TEXTO DE MANUEL VAZQUEZ GIL
Cassiana e Adolfo estão com um problema insolúvel, causado pelo conselho fofo do “bem-vindo à Holanda”. Receberam o diagnóstico de Angélica recentemente, e o médico contou-lhes a história, anexando o conselho de que deveriam “matar” o filho esperado e aceitar a menina que receberam.
Dificuldade principal: o tal filho esperado nasceu, até com o sexo desejado, e alimentou seus sonhos por quase dois anos. Como todo bebê pequeno, mamou e chorou. Sorriu e, mais tarde, andou. Tinha os cabelos da cor que sonharam e cortava seu sono durante as madrugadas. Usava fraldas, chupeta, mamadeira e ia ao pediatra como todas as outras crianças na sala de espera. Magrinha, podia muito bem vir a ser a primeira bailarina do Municipal.

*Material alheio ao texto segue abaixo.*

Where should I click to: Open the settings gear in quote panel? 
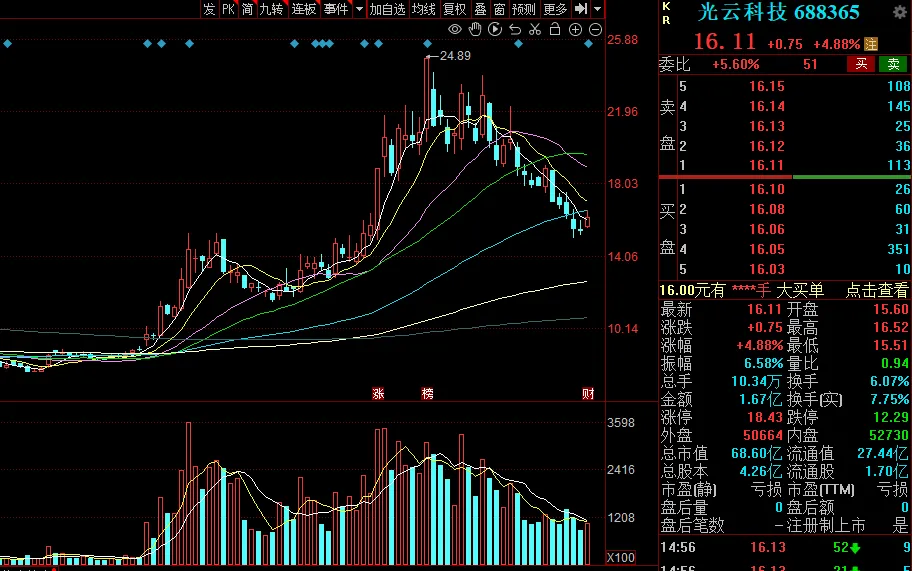tap(900, 11)
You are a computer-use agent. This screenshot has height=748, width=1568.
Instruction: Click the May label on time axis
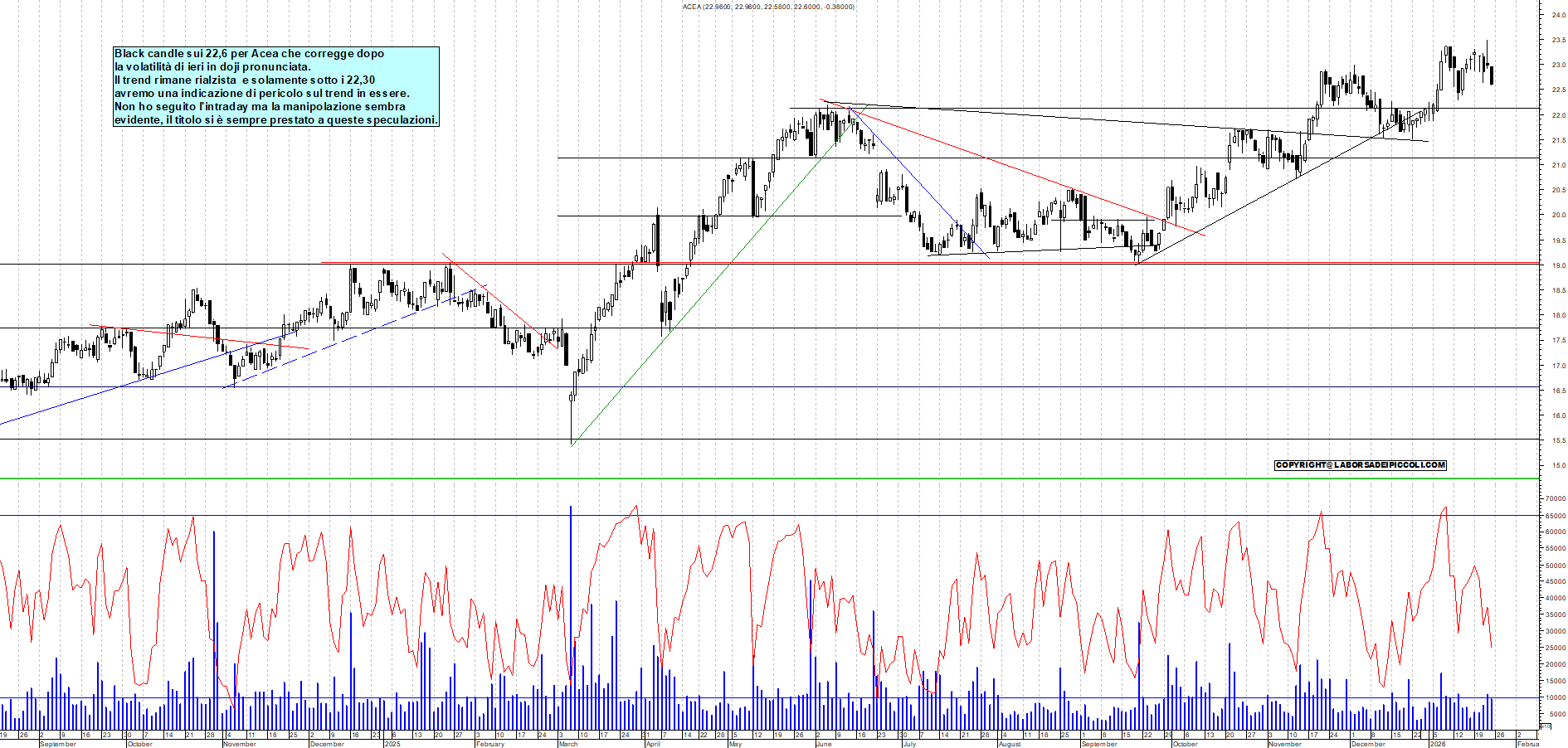[735, 744]
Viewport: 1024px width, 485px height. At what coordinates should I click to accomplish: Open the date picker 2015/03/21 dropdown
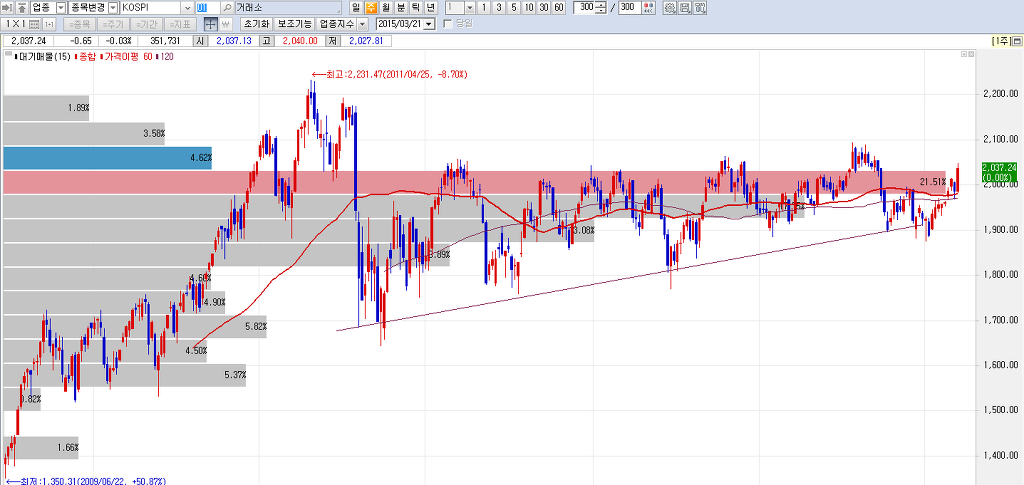click(430, 24)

Mas agora o médico lhes diz que deviam mata-la, porque ela só existia no seu imaginário. E que deviam aceitar a menina que encheu a casa e a vida de estereotipias. Já não podiam mais deixa-la andar nas pontas dos pés, de preferência deveriam contratar um especialista que extinguisse esse ritual não funcional. Porque bailarinas andam na ponta dos pés, mas autistas não podem.

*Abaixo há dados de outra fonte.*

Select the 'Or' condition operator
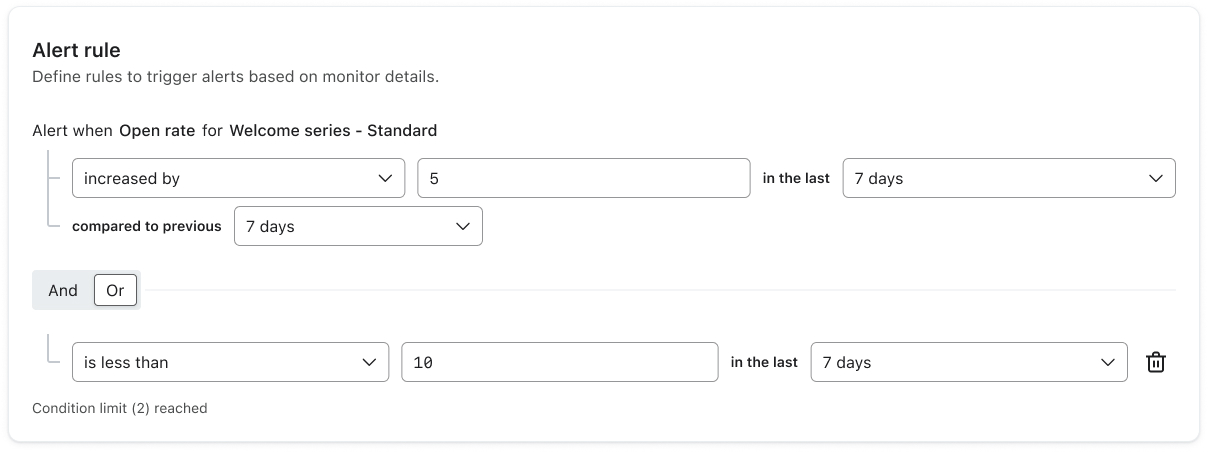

Esqueçam Roma e Veneza, vocês têm que apreciar as belas tulipas e os imponentes fiordes que o destino colocou diante de vocês.
Adolfo e Cassiana se sentiam perdidos. Menos por Angélica, e mais pela impossibilidade de fazer o tal luto. Sentiam-se culpados por alimentar sonhos que o especialista mandou sufocar. Vieram buscar a minha ajuda, e eu lhes disse que talvez não pudesse ajuda-los, porque o luto exige coisas concretas que nos liguem à perda.
Uma foto, uma chupeta no canto de uma gaveta, um lençol manchado, uma camisa ainda com o cheiro da pessoa que nos deixou, a lembrança de uma viagem, uma cadeira na ponta da mesa, uma caneta, um cinzeiro, no limite um túmulo onde possamos depositar flores. Algo que possamos tocar, sentir, cheirar, e que nos vá dando a certeza de que a pessoa que esteve conosco não está mais. Aos poucos vamos nos desapegando dos objetos e nos apegando às lembranças boas que os objetos nos trazem, e um dia percebemos racionalmente que já não temos aquela pessoa conosco, concluímos o luto e seguimos em frente.
Mas como matar aquele que jamais existiu? Não fazemos luto do amigo imaginário, simplesmente crescemos e descobrimos que existem inimigos reais mais perigosos ainda. O que nossa mente cria ela mesma pode extinguir, mas sem o longo e doloroso processo do luto.
Acontece que um filho esperado e amado cresce no ventre e na mente. Ele é real no ventre, mas não na mente. Jamais será como imaginado na mente, embora esteja crescendo no ventre. Aí, quando alguém diz que a rota foi alterada, e que vai ter que matar o filho da mente, está dizendo que tem que matar o filho que tinha no ventre. Porque, para a mente, não eram dois filhos, mas apenas um. Que nasceu e, por quase dois anos, foi exatamente aquele que a mente criou.
Cassiana e Adolfo vão mesmo precisar de muita ajuda. Depois de compreender o drama que tomou conta deles, expliquei-lhes que talvez eu pudesse ajudar, mas tinham que tomar o avião de volta pra casa, não podiam ficar na Holanda. Quando chegassem, não devia nem desfazer as malas, deviam pegar Angélica e partir para a Itália, os três.
Prometi que eu mesmo me encarregaria de comprar as passagens e garantir que não haveria desvio de rota. E que, durante as sessões, eu seria seu cicerone e os levaria a conhecer as belezas do país que tanto sonharam conhecer. E que, daquele dia em diante, mudaria de nome, de Itália para Angélica.
Sem morte, sem luto, sem perdas. Apenas e tão somente com descobertas.